Riemannian optimization is concerned with problems, where the independent variable lies on a smooth manifold. There is a number of problems from numerical linear algebra that fall into this category, where the manifold is usually specified by special matrix structures, such as orthogonality or definiteness. Following this line of research, we investigate tools for Riemannian optimization on the symplectic Stiefel manifold. We complement the existing set of numerical optimization algorithms with a Riemannian trust region method tailored to the symplectic Stiefel manifold.
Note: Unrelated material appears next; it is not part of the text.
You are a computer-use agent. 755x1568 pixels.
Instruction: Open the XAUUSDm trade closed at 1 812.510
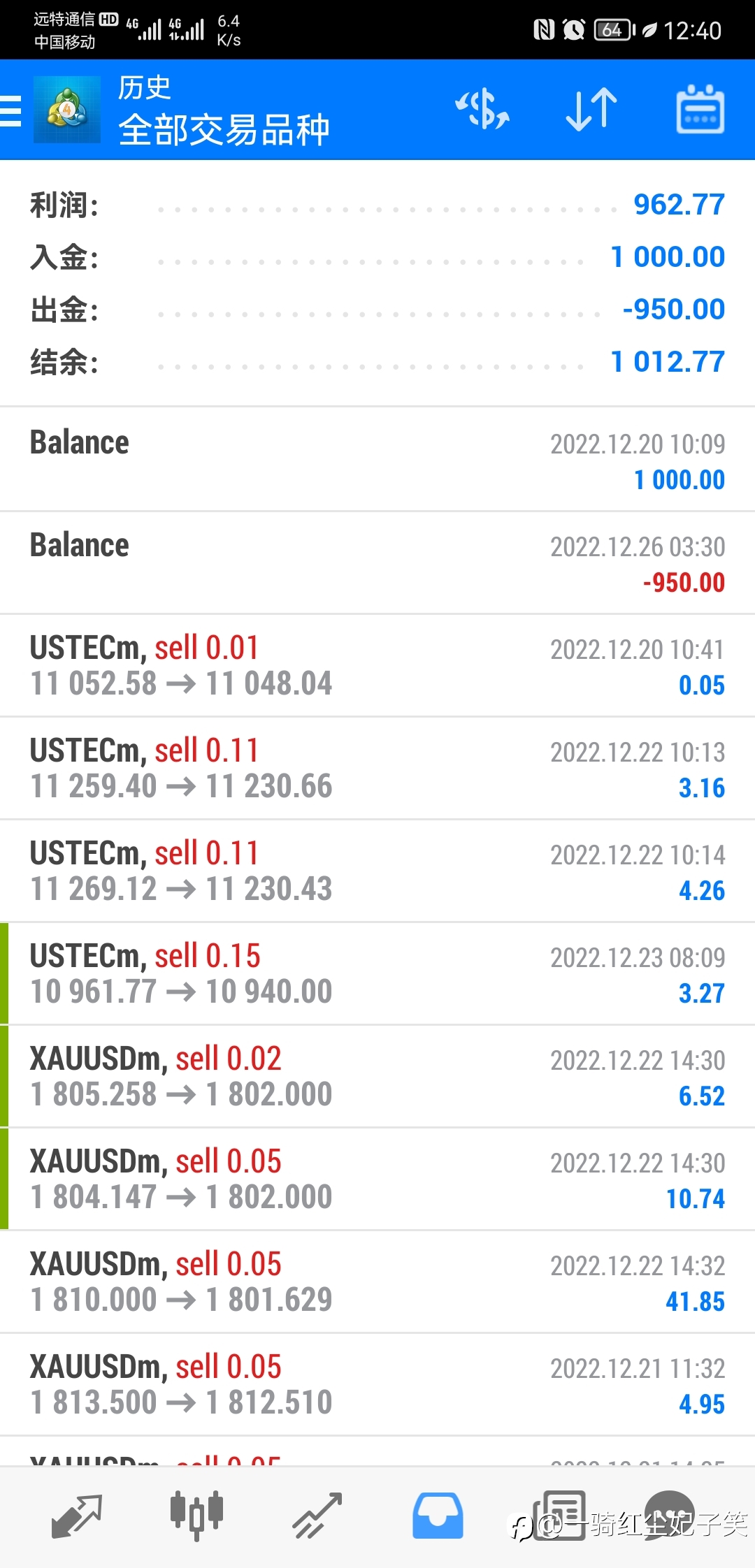(378, 1385)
To this end, we derive a matrix formula for the Riemannian Hessian under a right-invariant metric. Moreover, we propose a novel retraction for approximating the Riemannian geodesics. Finally, we conduct a comparative study in which we juxtapose the performance of the Riemannian variants of the steepest descent, conjugate gradients, and trust region methods on selected matrix optimization problems that feature symplectic constraints.

翻译：黎曼优化研究的是自变量位于光滑流形上的优化问题。数值线性代数中的许多问题都属于这一范畴，其流形通常由特殊的矩阵结构（如正交性或正定性）定义。沿着这一研究方向，我们探究了用于辛Stiefel流形的黎曼优化工具。我们通过一种针对辛Stiefel流形定制的黎曼信赖域方法，对现有的数值优化算法进行了补充。为此，我们在右不变度量下推导了黎曼海森矩阵的矩阵公式。此外，我们提出了一种新颖的收缩方法来近似黎曼测地线。最后，我们开展了一项对比研究，将黎曼最速下降法、共轭梯度法和信赖域法在涉及辛约束的选定的矩阵优化问题上的性能进行了并列比较。